BEGIN Document text
Chalmers: Uh- Aurora borealis. At this time of year, at this time of day, in this part of the country, localized entirely within your kitchen?
Principal Skinner: Yes.
Chalmers [meekly]: May I see it?
Principal Skinner: No.
That is what happened here. Everyone opposing the EU Commission’s CSAM (i.e., “chat control”) efforts trotted out their experts, making it clearly apparent who was saying what and what their relevant expertise was. The EU insisted it had its own battery of experts. The ICCL said: “May we see them?”
The EU Commission: No.
Not good enough, said the ICCL. But that’s what a rights advocate would be expected to say. What’s less expected is the EU Commission’s ombudsman declaring the ICCL had the right to see this particularly specific aurora borealis.
After the Commission acknowledged to the EU Ombudsman that it, in fact, had such a list, but failed to disclose its existence to Dr Kris Shrishak, the Ombudsman held the Commission’s behaviour constituted “maladministration”.
END Document text
BEGIN Listed records
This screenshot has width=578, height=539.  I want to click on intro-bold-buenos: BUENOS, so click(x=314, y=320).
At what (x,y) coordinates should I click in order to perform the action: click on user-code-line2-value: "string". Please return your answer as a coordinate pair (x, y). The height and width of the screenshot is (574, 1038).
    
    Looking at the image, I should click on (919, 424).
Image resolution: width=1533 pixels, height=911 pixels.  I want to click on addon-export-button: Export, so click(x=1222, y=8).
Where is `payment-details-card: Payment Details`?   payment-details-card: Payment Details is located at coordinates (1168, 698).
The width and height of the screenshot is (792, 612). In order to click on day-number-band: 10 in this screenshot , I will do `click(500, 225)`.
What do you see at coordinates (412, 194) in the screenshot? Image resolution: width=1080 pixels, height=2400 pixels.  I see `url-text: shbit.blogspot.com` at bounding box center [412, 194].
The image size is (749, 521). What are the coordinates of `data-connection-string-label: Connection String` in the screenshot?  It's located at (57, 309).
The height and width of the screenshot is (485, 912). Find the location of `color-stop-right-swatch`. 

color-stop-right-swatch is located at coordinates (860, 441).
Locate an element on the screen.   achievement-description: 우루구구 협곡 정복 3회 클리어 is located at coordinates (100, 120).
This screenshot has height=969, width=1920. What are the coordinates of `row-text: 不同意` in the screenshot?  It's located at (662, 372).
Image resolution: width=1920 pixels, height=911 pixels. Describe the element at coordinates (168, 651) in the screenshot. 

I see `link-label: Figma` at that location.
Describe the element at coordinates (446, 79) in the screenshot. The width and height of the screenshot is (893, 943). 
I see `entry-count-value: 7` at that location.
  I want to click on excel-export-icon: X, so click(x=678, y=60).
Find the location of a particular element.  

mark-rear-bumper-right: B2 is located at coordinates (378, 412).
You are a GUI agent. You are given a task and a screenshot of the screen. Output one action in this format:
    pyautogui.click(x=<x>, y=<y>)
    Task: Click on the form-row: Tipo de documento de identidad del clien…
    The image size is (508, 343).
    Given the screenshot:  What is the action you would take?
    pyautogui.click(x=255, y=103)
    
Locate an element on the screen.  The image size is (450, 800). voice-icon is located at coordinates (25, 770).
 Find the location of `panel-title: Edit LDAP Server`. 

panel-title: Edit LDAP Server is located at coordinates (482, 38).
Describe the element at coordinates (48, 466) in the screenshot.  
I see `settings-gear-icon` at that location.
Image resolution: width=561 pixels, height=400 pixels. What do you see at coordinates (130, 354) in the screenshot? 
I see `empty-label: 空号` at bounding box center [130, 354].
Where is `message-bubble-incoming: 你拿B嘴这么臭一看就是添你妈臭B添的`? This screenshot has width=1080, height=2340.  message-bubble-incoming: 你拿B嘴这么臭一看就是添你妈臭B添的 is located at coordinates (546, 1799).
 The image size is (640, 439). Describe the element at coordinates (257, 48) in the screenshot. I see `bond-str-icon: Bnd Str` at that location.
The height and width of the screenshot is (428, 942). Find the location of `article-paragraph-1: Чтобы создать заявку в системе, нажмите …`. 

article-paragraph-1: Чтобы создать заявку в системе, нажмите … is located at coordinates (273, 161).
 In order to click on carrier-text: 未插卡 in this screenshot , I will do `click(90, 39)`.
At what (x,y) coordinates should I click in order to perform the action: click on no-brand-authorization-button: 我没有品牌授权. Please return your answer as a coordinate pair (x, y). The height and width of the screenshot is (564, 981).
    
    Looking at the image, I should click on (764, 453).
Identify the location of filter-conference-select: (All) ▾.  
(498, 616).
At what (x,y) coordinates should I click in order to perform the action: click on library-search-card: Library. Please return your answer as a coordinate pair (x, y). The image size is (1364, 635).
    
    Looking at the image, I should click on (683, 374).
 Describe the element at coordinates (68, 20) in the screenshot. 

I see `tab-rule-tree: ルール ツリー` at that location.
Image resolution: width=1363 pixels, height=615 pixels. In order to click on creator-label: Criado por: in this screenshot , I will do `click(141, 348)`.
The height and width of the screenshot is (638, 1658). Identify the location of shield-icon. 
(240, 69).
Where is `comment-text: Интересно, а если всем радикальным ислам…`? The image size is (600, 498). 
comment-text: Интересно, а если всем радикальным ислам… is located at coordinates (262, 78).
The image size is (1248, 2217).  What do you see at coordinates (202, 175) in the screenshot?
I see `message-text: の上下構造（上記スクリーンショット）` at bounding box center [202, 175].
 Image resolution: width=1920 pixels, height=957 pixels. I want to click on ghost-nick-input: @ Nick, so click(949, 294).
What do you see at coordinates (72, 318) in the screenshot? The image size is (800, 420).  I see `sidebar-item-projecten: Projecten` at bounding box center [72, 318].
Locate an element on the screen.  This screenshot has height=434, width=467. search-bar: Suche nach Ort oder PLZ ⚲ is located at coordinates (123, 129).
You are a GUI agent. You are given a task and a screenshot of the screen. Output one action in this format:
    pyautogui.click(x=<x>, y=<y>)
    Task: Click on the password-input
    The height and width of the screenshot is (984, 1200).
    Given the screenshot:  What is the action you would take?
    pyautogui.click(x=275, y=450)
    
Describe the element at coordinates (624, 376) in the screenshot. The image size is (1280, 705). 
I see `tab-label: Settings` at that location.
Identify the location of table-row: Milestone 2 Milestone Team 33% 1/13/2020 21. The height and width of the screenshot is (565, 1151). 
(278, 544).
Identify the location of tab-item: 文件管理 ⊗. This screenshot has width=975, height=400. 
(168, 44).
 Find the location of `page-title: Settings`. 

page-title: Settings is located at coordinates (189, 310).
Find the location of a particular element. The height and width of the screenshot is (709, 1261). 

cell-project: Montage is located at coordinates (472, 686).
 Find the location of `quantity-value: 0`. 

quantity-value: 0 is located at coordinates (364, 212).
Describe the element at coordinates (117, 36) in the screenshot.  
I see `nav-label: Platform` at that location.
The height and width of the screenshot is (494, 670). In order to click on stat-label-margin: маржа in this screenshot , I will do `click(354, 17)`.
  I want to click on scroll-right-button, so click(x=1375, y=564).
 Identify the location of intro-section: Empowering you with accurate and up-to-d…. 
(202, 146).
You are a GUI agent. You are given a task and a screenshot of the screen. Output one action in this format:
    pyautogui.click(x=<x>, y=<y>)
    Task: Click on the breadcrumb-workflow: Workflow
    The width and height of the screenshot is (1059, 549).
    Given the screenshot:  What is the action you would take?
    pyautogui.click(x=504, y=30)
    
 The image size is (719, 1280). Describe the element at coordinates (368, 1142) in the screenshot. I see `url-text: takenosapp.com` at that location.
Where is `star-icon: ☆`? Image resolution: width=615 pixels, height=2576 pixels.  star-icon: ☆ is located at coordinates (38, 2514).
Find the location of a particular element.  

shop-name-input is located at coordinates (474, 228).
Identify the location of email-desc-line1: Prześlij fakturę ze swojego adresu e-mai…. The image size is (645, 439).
END Listed records
Problem A:
In the chat control excerpt, who did the Commission fail to tell about the existence of its list of experts?
Problem B:
Write out the chat control excerpt word for word, starting at "The EU Commission: No." and ending at "specific aurora borealis.".

Final answer A:
Dr Kris Shrishak.

Final answer B:
The EU Commission: No.
Not good enough, said the ICCL. But that’s what a rights advocate would be expected to say. What’s less expected is the EU Commission’s ombudsman declaring the ICCL had the right to see this particularly specific aurora borealis.